**Rows of pointing data**
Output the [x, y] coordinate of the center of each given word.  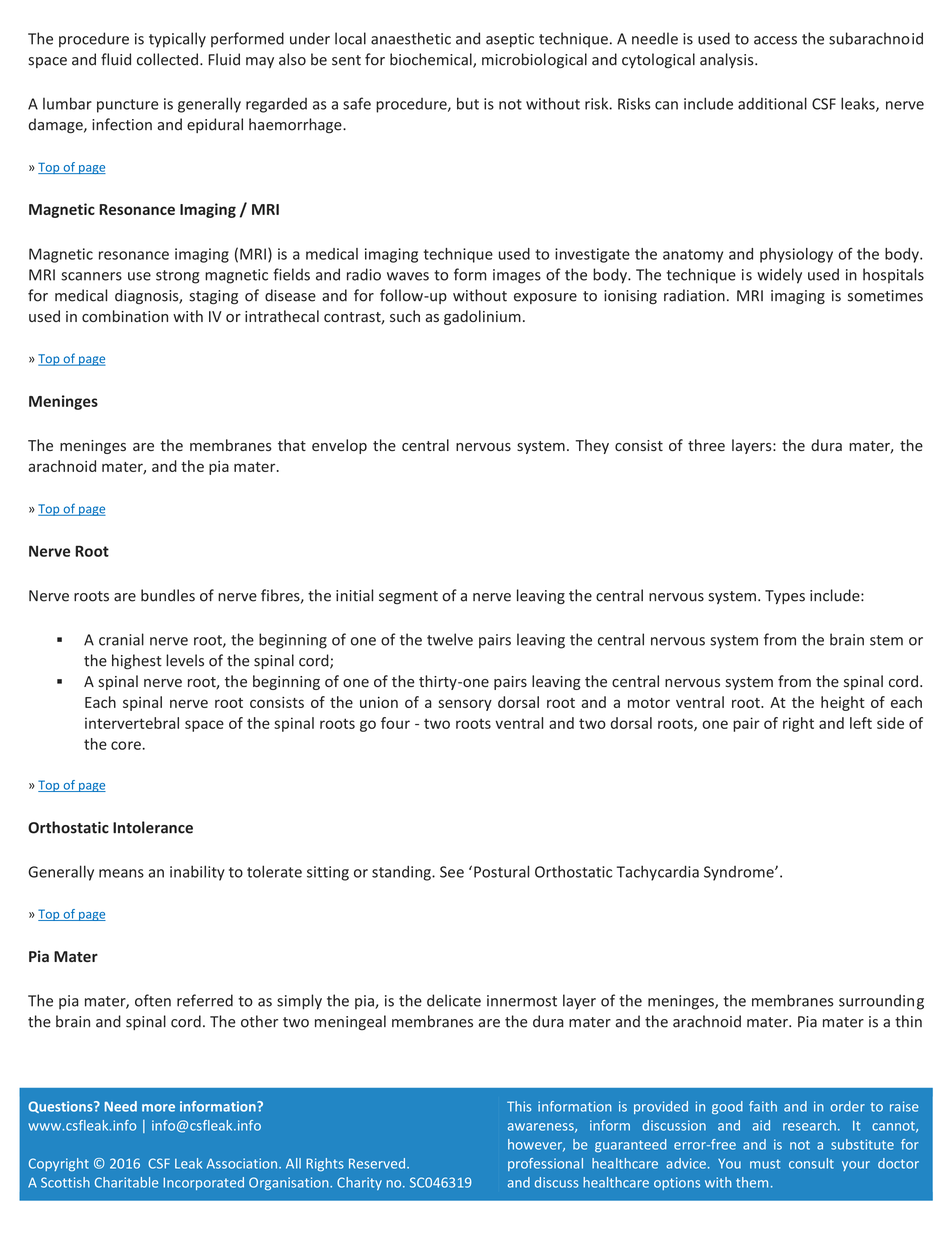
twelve [450, 639]
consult [811, 1163]
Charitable [126, 1182]
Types [785, 597]
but [468, 103]
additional [772, 103]
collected [167, 59]
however [536, 1145]
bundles [168, 595]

**WHAT NEEDS TO BE DONE**
Quote the lines from the one containing "Types [785, 597]" through the last line of the rows of pointing data, both ends included.

**FULL SOLUTION**
Types [785, 597]
but [468, 103]
additional [772, 103]
collected [167, 59]
however [536, 1145]
bundles [168, 595]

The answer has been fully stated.